= Millie Brown (performance artist) =

English performance artist

Millie Brown (born 1986 in London, UK) is an English performance artist known for her work involving vomiting. She rose to prominence after a series of collaborations with musician Lady Gaga. She is also a founding member of the !WOWOW! Collective of London, England. She began her career at age 17 on a Berlin stage where she vomited onto a canvas after drinking glasses of dyed milk, a performance that lasted for two hours.

== Works ==
Millie Brown has performed variations of her vomit painting, as well as other forms of performance art.

=== Rainbow Body ===
Her solo exhibition, Rainbow Body, Brown conveyed the aesthetic of the Los Angeles Sky through vomiting pastel dyed almond milk onto canvases. Inspired by Tibetan Buddhist theology, she created the exhibition based on three elements of “ground, presence, and energy”.

=== Rainbow Body Performance ===
At the Gazelli Art House in London, Brown displayed her body in a gallery window, suspended by rope from the ceiling for her piece Rainbow Body Performance. Crystal prisms dangled from her suspended body
creating rainbow reflections around the gallery space.

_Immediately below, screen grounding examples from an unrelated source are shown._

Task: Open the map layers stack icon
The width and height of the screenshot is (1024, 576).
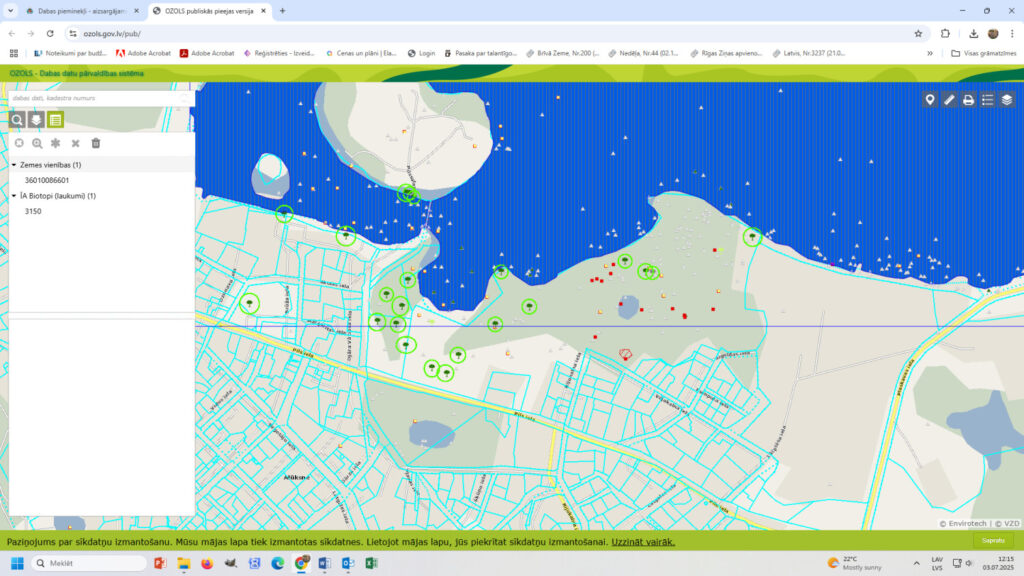Action: 1007,100
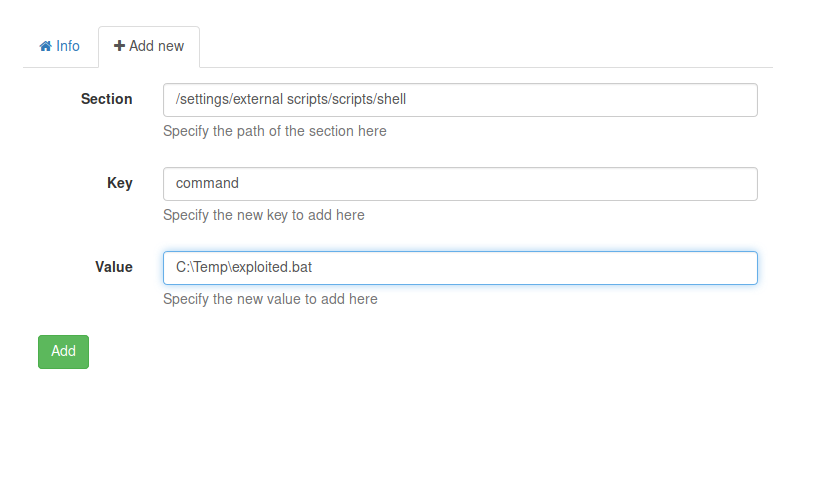Click 'Specify the new value to add here' hint
The width and height of the screenshot is (816, 478).
click(270, 299)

=== Suspended by Optimism ===
In 2014, Brown suspended herself from giant helium balloons for four hours at the entrance of the Miami Beach Resort and Spa for her exhibition Suspended by Optimism. The exhibition opened for Nicole Ehrlich's second annual gala honoring women in art.

=== The Wilting Point ===
Brown's exhibition, The Wilting Point took place at the Refinery Hotel of New York in a rotating gallery called “Hatbox”. She laid down in meditation surrounded by freshly cut flowers for seven days with no food, surviving off of only water, as the flowers wilted and decayed around her. The performance was on a 24-hour global live feed on the V Magazine website.

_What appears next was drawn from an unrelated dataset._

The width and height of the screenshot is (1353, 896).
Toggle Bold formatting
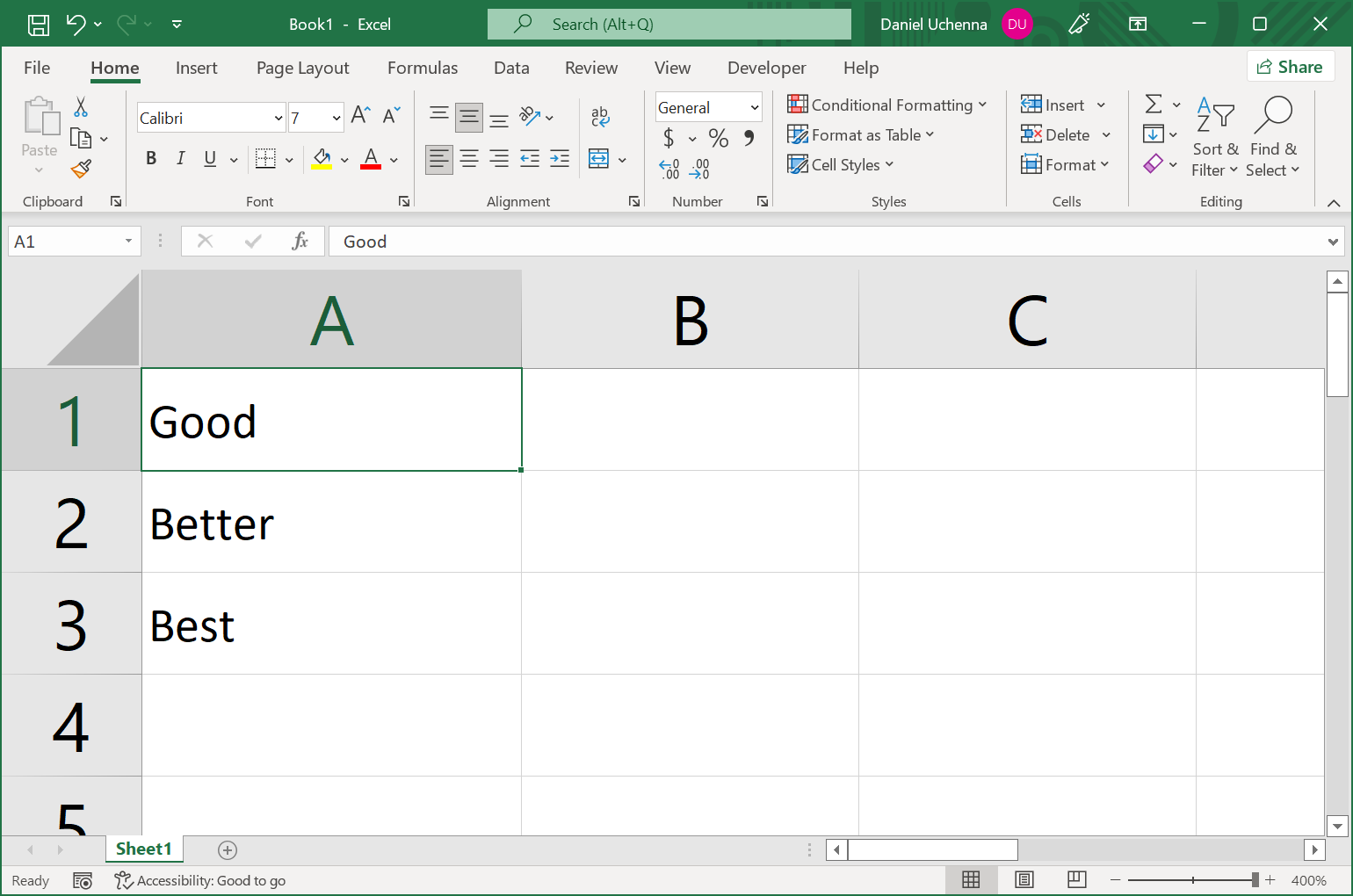pyautogui.click(x=151, y=158)
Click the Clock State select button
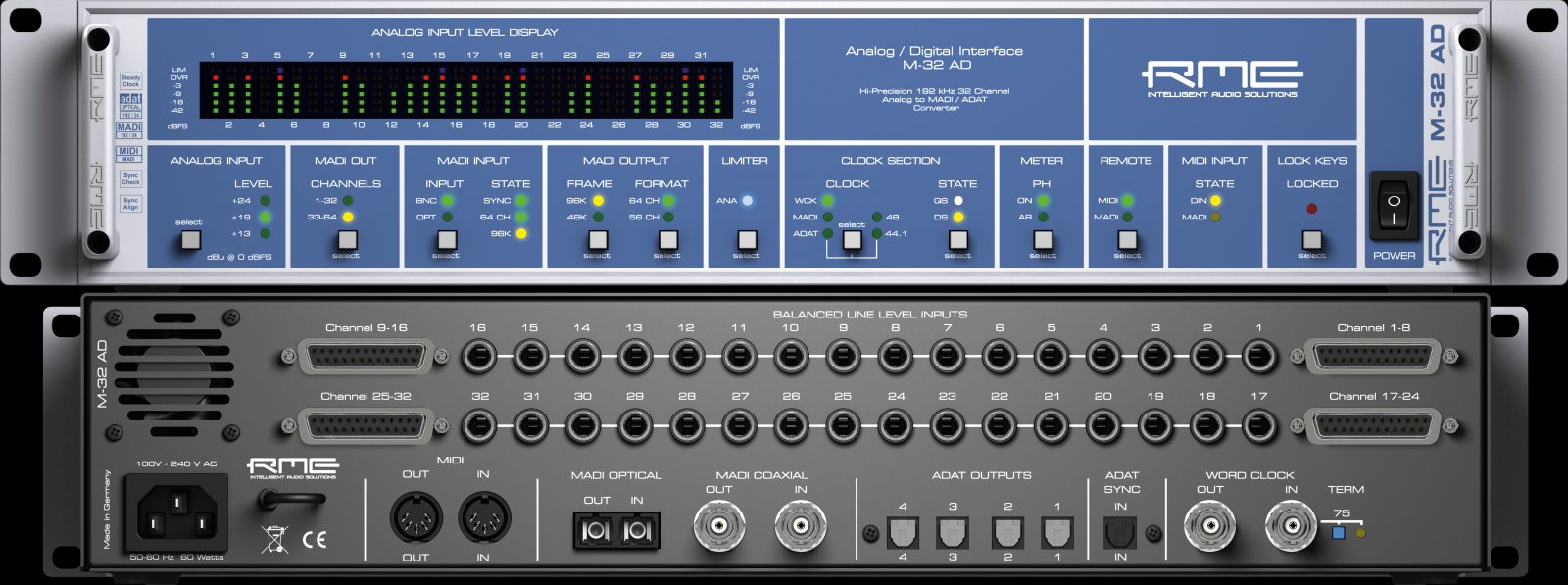The image size is (1568, 585). point(958,239)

=== Collaboration with Lady Gaga ===

Millie Brown is well known for her work with Lady Gaga. They collaborated on a video together in 2009, implementing Brown's dyed milk and vomit painting. Brown
and Lady Gaga collaborated on a performance of the singer's song, "Swine" at the SXSW conference in 2014. Brown drank green milk and then regurgitated it onto Lady Gaga's chest.

== Criticism ==
Since her work with Lady Gaga, Brown has been criticized for “glamorizing bulimia”. Much of the disapproval took place on Twitter, with Demi Lovato tweeting, “Bulimia isn’t cool. Young people who are struggling to figure out their identities are seriously influenced by the things they see their idols do.” Brown responded to the outrage over her work by saying, “I’m using my body to create something beautiful. I think it’s misunderstood by a lot of people. But it really doesn’t have anything to do with eating disorders. If I was male [no one would make] such a massive association."

== Personal life ==
She now works and resides in Los Angeles, California.